By Christopher Reese
Those of us who preach and teach are no strangers to using commentaries. As the years go by we typically find a few favorites that we adopt as our go-to resources. But sometimes we need something more in-depth, or that has better suggestions for application, or that provides outlines or illustrations for sermons. In these cases we can always ask a friend or colleague, but there are also several resources online and in print that can quickly help us home in on the best commentary for our current need. Let’s look at some of the best of these resources.
Probably the best online resource for finding and evaluating commentaries is the site bestcommentaries.com. This site “combines reviews and ratings from journals, books, and users to create an aggregate ranking for Biblical commentaries.” You can find top commentaries by Bible book or series, and clicking on an individual commentary brings up a page with links to retailers, reviews pulled from various sources, and often a Google Preview of the book, which allows you to read selected excerpts.
For example, clicking on “Top Commentaries by Book” brings up a list starting with Genesis. According to the site, the two commentaries on Luke with the highest ratings are Robert H. Stein’s in the New American Commentary series (B&H Publishers) and Darrell Bock’s two volumes in the Baker Exegetical Commentary on the New Testament (Baker Academic). Clicking on Stein’s volume opens a page with links to seven different retailers, and reviews from seven different sources, including Amazon.com. A Google Books preview allows you to read a sizeable excerpt from the commentary on the same page.
Back on the main page, you can also look up commentaries by series. Hovering your mouse over the “Series” menu brings up a full list, and you can mouse over the abbreviations to see the full titles spelled out. Clicking on the New American Commentary (NAC) series, for example, brings up a page with every commentary in the series, along with its ranking, and links to retailers. This feature comes in handy when trying to find a new volume in your favorite series.
A final helpful resource is the “Libraries” page. Here you’ll find links to recommended collections of commentaries such as “Essential Commentaries for a Preacher’s Library,” “Best Expositional Commentaries,” and “Essential Pauline Commentaries.” The collections are drawn from books (such as John Glynn’s mentioned below), journals, and ministry websites.
As an added bonus, bestcommentaries.com also features lists of other study tools like systematic theologies, grammars and lexicons, and biblical studies volumes.
Resources in Print
If you want to know what a leading biblical scholar thinks about a particular commentary, there are no better resources than the Old Testament and New Testament Commentary Surveys published by Baker Academic. The Old Testament volume is written by Tremper Longman III, and the New Testament by D. A. Carson. The books are updated on a regular basis to include the most recent commentaries. The authors provide a brief description of each commentary’s emphases and viewpoints, describe its level of difficulty, and supply an evaluation. Having two respected scholars weigh in on most available English commentaries will give you much food for thought in choosing one.
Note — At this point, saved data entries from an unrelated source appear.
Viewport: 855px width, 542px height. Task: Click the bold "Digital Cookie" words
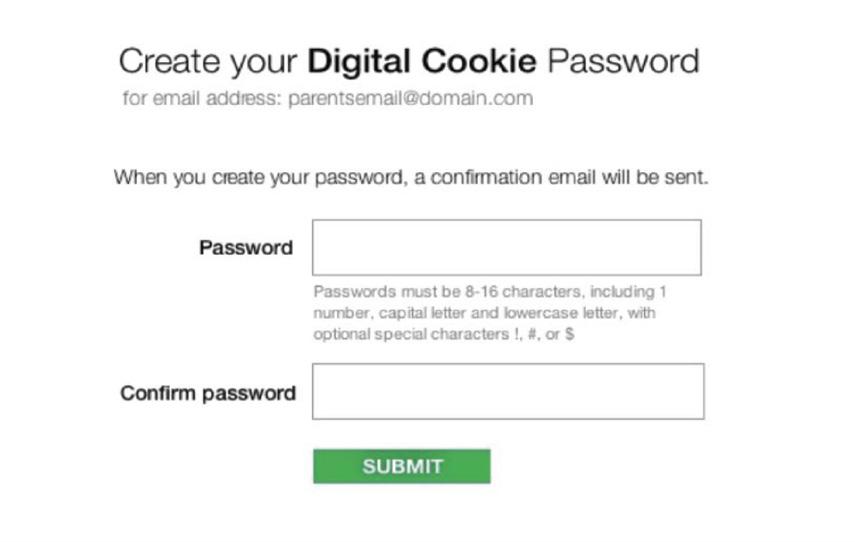point(422,62)
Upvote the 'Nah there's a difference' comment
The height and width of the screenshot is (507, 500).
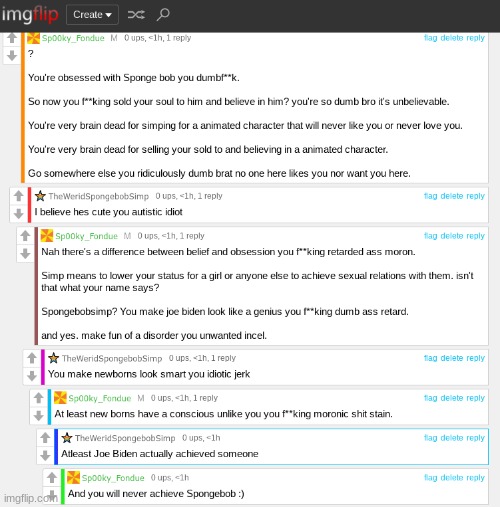pos(25,236)
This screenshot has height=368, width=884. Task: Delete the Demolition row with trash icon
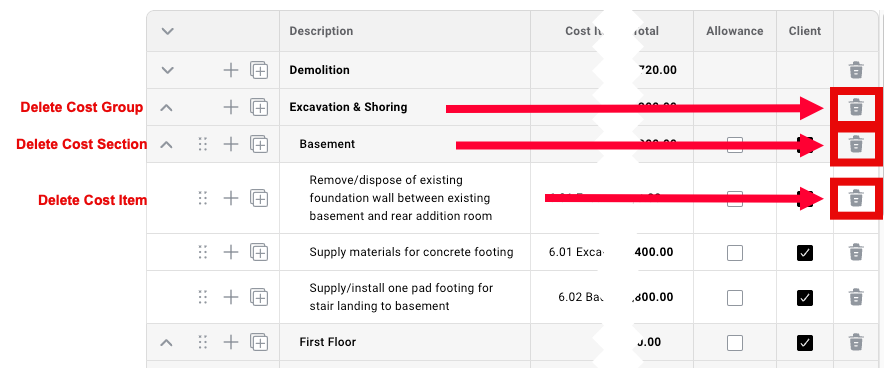[856, 70]
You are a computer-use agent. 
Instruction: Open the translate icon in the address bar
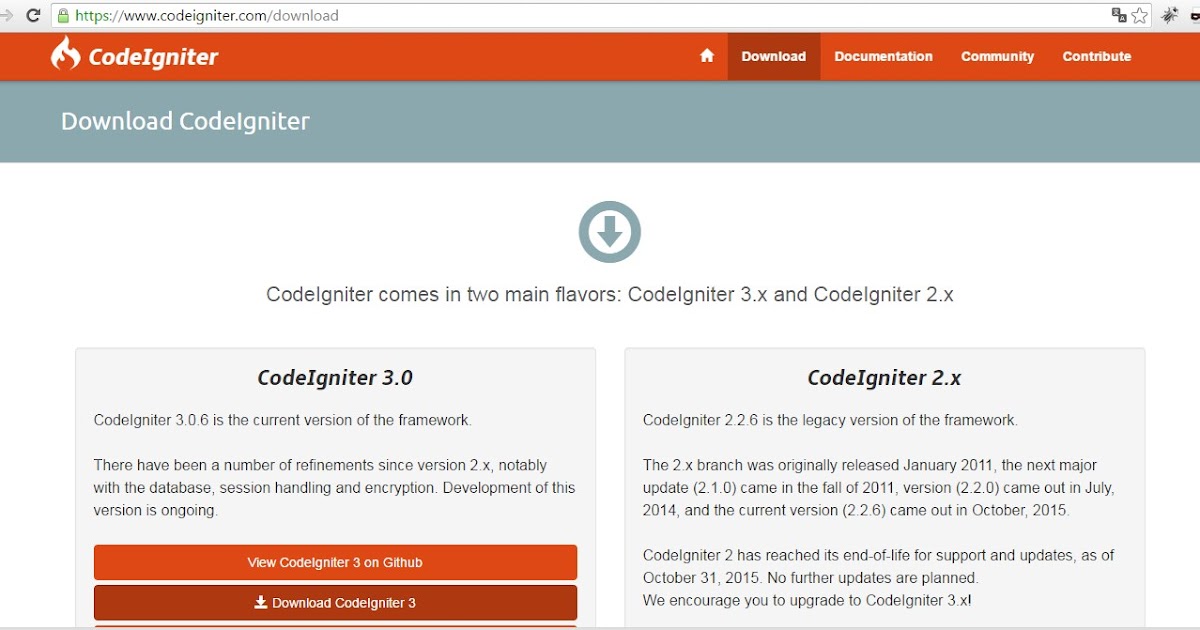pyautogui.click(x=1119, y=15)
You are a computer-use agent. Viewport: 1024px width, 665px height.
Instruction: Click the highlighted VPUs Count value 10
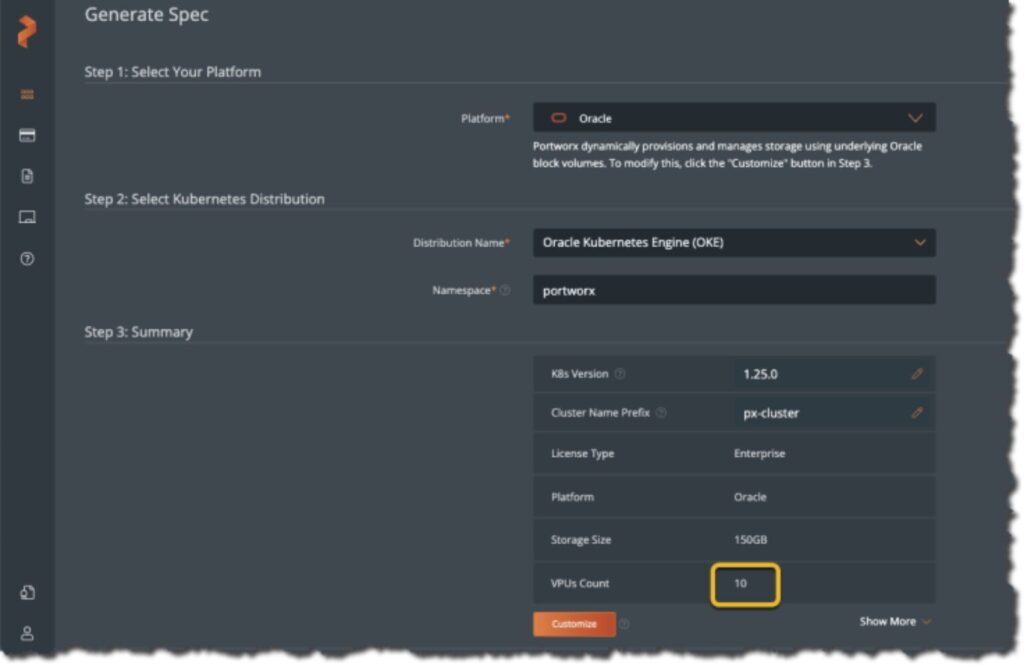[x=745, y=583]
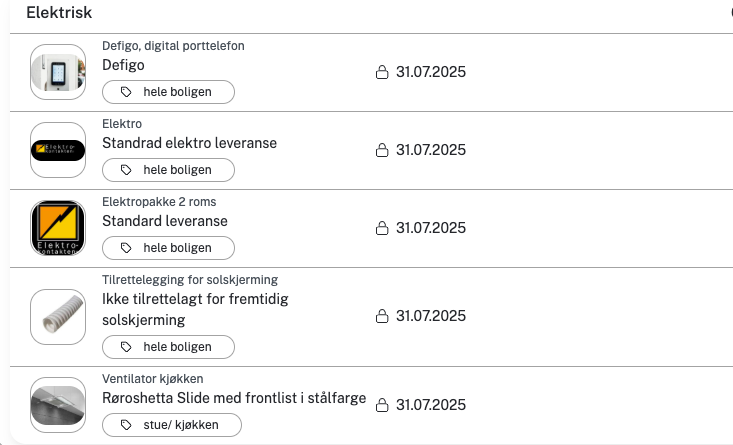Select "hele boligen" tag under Standrad elektro leveranse

(x=168, y=170)
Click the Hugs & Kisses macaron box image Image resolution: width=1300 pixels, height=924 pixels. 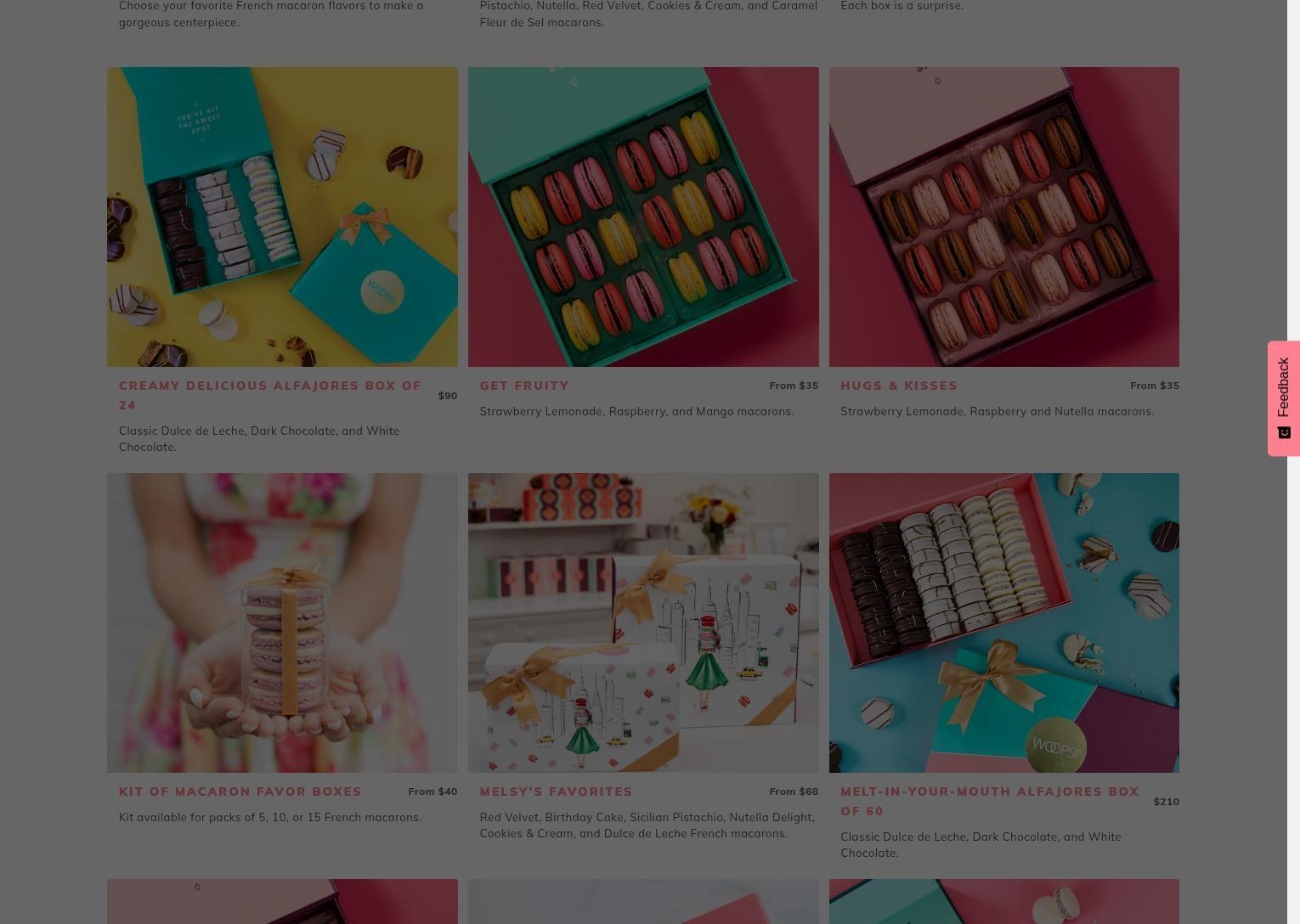coord(1004,217)
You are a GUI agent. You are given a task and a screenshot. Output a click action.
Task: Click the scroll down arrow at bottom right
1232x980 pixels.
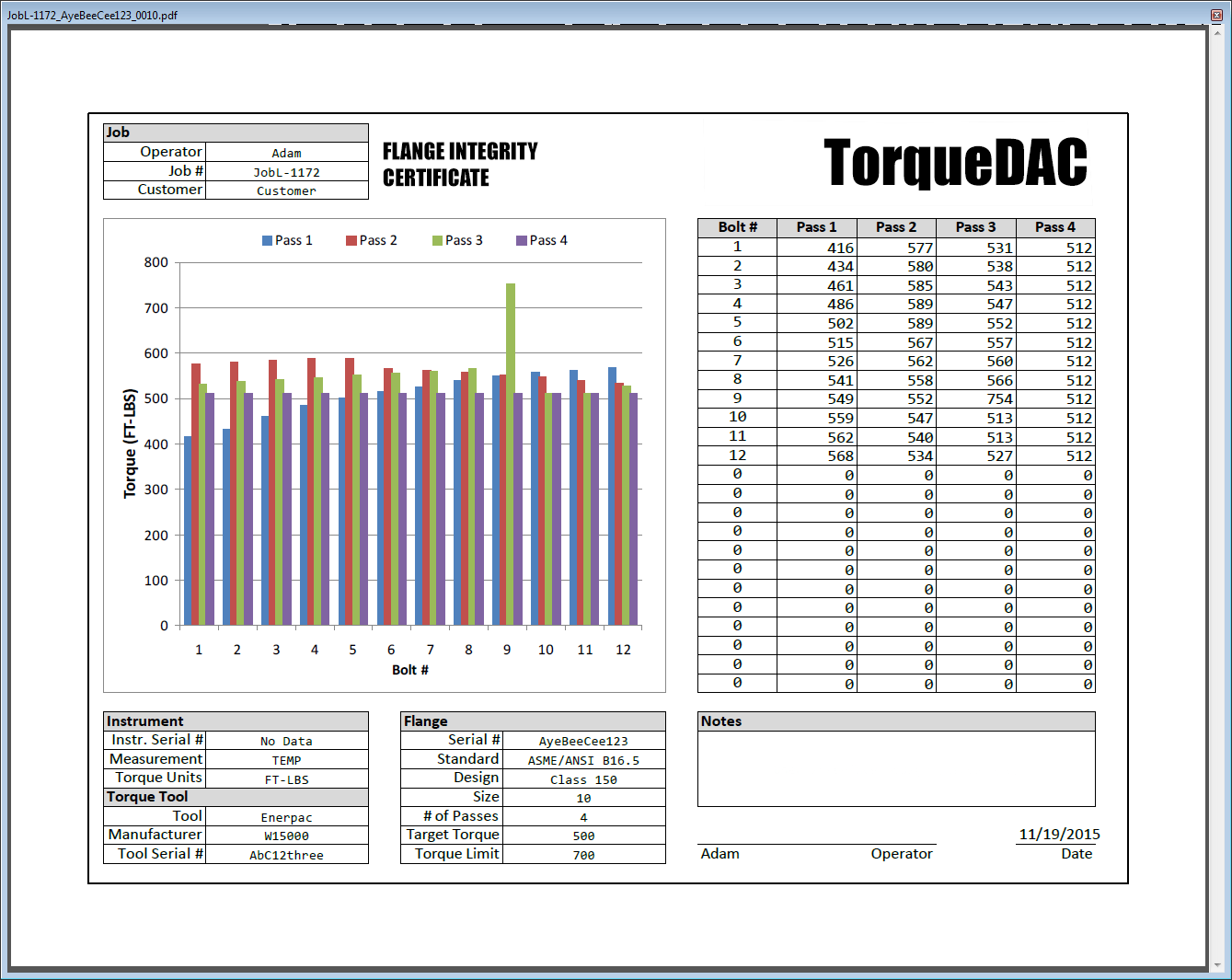tap(1219, 965)
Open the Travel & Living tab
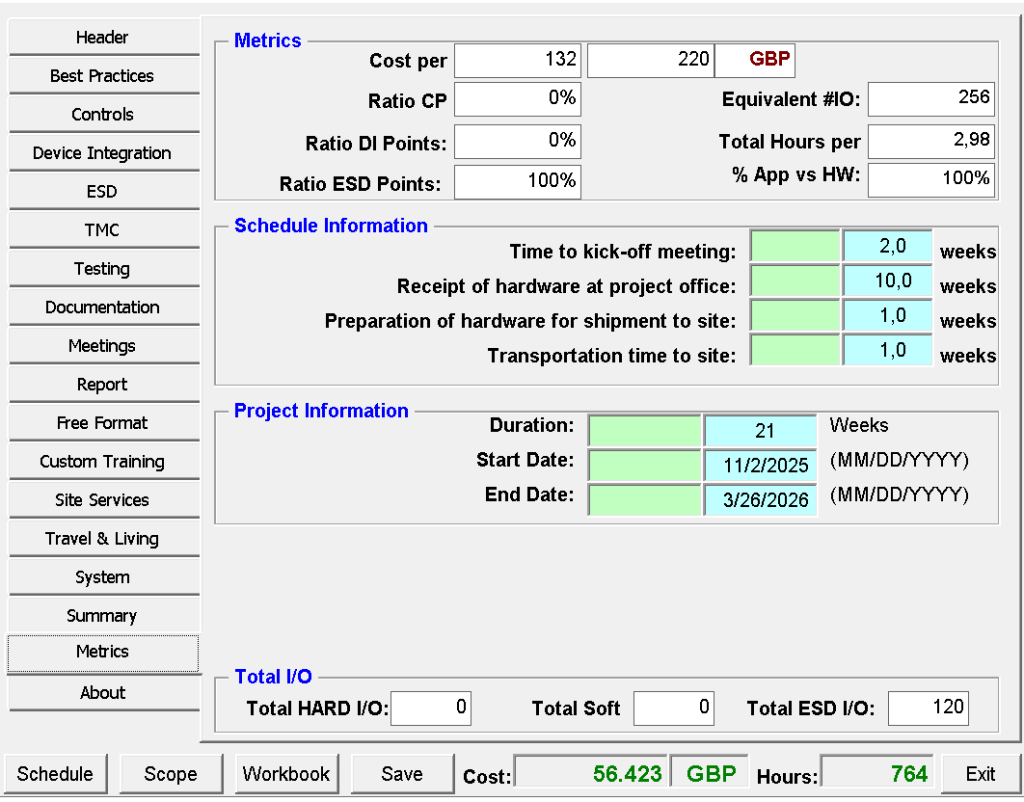Image resolution: width=1024 pixels, height=802 pixels. 103,539
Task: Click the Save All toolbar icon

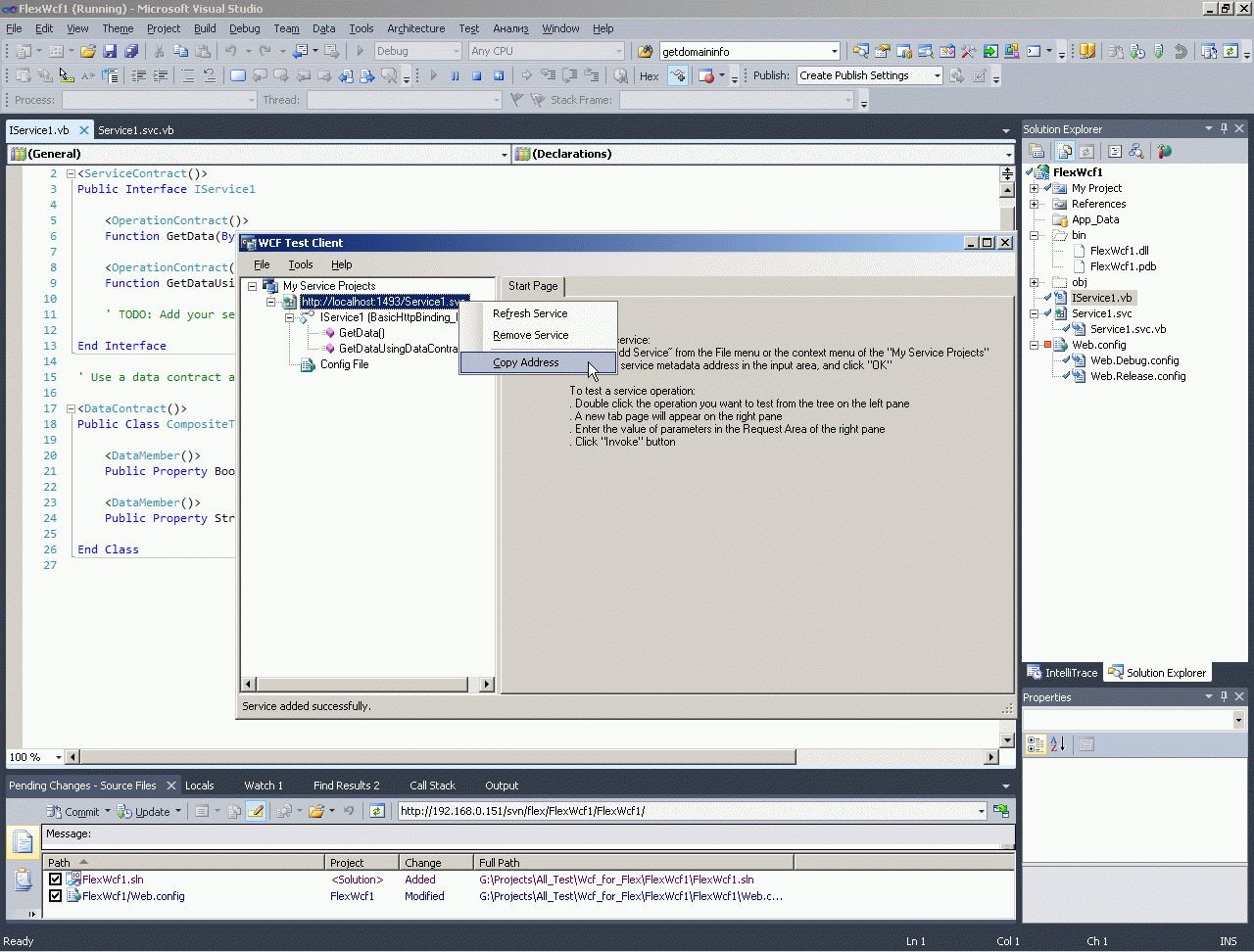Action: [130, 51]
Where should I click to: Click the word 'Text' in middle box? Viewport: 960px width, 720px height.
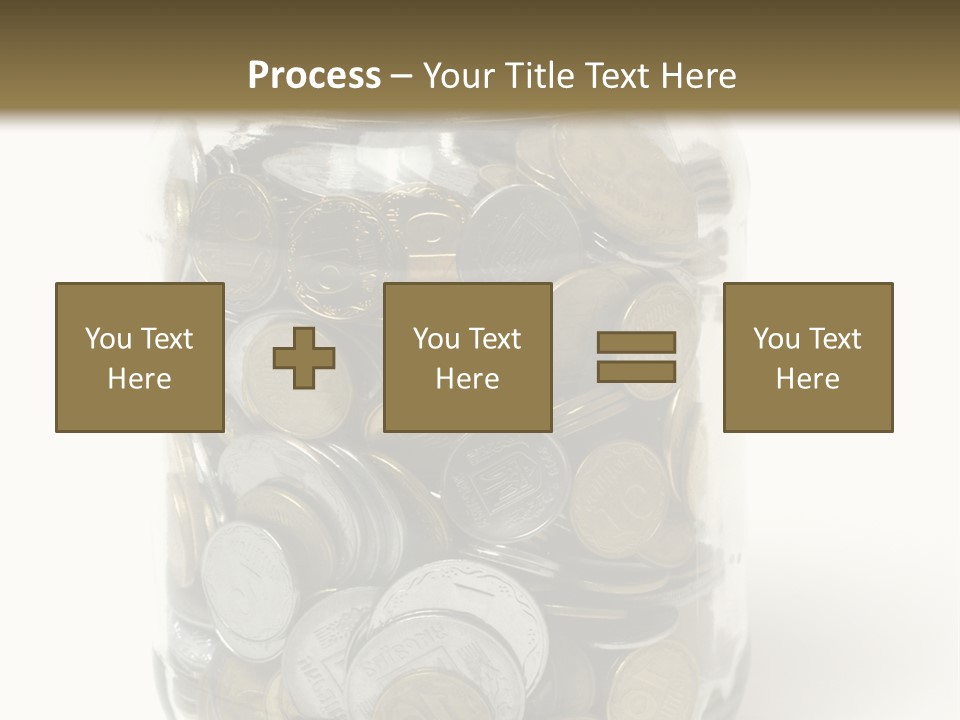(497, 338)
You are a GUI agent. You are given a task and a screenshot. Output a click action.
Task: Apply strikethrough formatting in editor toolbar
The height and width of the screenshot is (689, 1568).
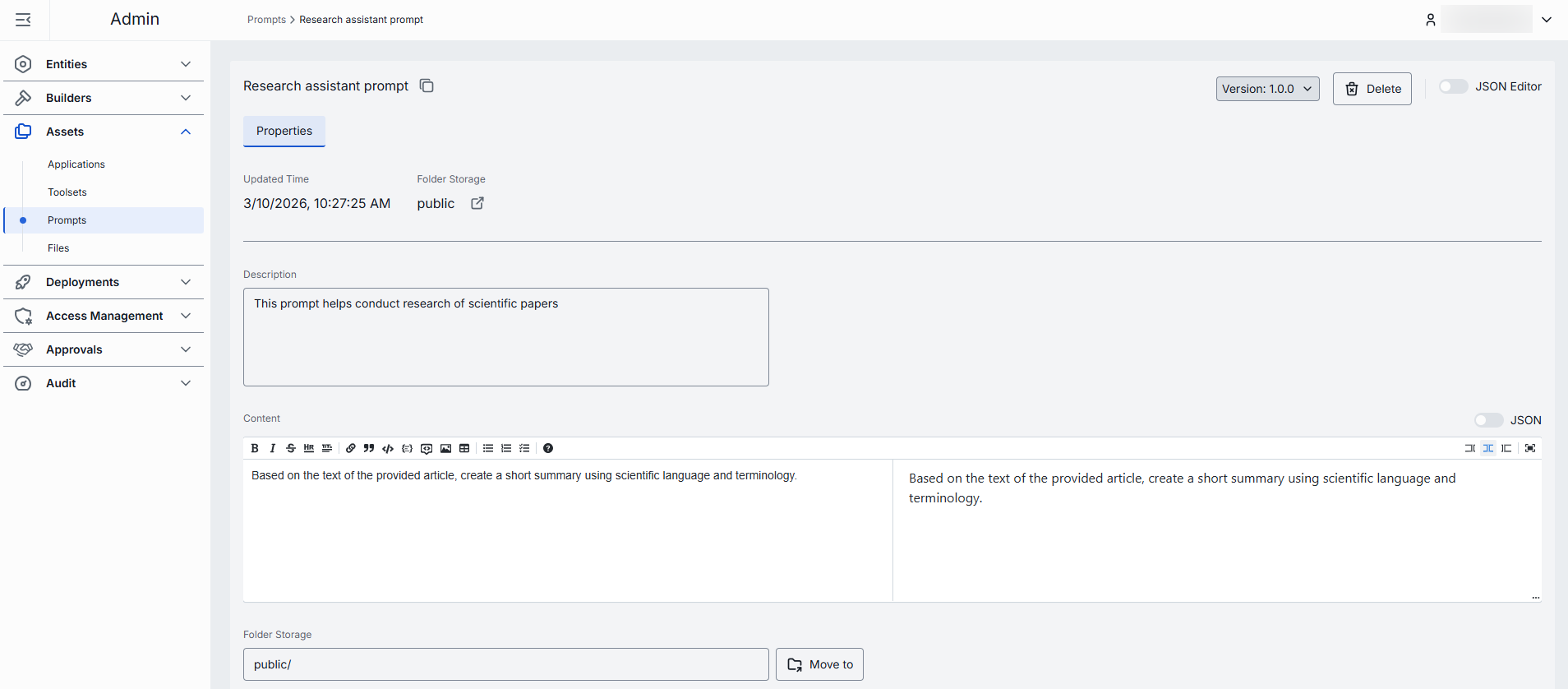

Along the way, the authors also share some insightful wisdom about commentaries in general. For example, Tremper Longman III writes,
“The right way to use a commentary is as a help. We should first of all study a passage without reference to any helps. Only after coming to an initial understanding of the passage should we consult commentaries. Neither should we let commentaries bully us. Many times they will be of great help, but sometimes the reader will be right and the commentaries will be wrong” (p. 3).
D. A. Carson quips that “just because a commentary stands within the evangelical tradition does not necessarily mean it is a good book. It may be thoroughly orthodox but poorly written, uninformed, or quick to import from other biblical passages meanings that cannot rightly be found in the texts on which comment is being offered” (Preface).
A final print resource that is somewhat older is John Glynn’s Commentary and Reference Survey (Kregel Academic, 2007). This volume provides ratings of about 900 commentaries, and also includes other reference works such as language resources, surveys, theology, and church history. Glynn makes note of the level of difficulty for each volume, and categorizes the theological perspective of the author into Evangelical, Evangelical/Critical, Conservative/Moderate, and Liberal/Critical.
Resources in Software
Purchasing hardcover commentaries can often add up quickly, especially if you’re collecting a full series. One of the best ways to buy commentaries at a substantial discount is through Bible software. You can routinely save 50 percent or more off of the retail price by buying individual volumes or sets through software such as WORDsearch.
You also get the added bonus of being able to search the commentary for keywords, and reading Scriptural cross-references without leaving the “page” you’re currently on—avoiding the need to flip back and forth in your various Bible versions. You can also easily cut and paste text from the commentary into a word processor, which is great for sermon preparation.
One of the most helpful features of programs like WORDsearch is the connecting together of the various resources in your software library. So, for example, if you’re reading a commentary on the gospel of John and come to the verses about Nicodemus, you can highlight his name and quickly open a Bible dictionary to learn everything that Scripture says about him. If you’re preparing for a sermon, you can open your sermon illustration resources and find all that mention Nicodemus. These are great timesavers for creating sermons or lessons for small groups.
I hope the resources above prove valuable in helping you find your next commentary, and using it to its greatest potential.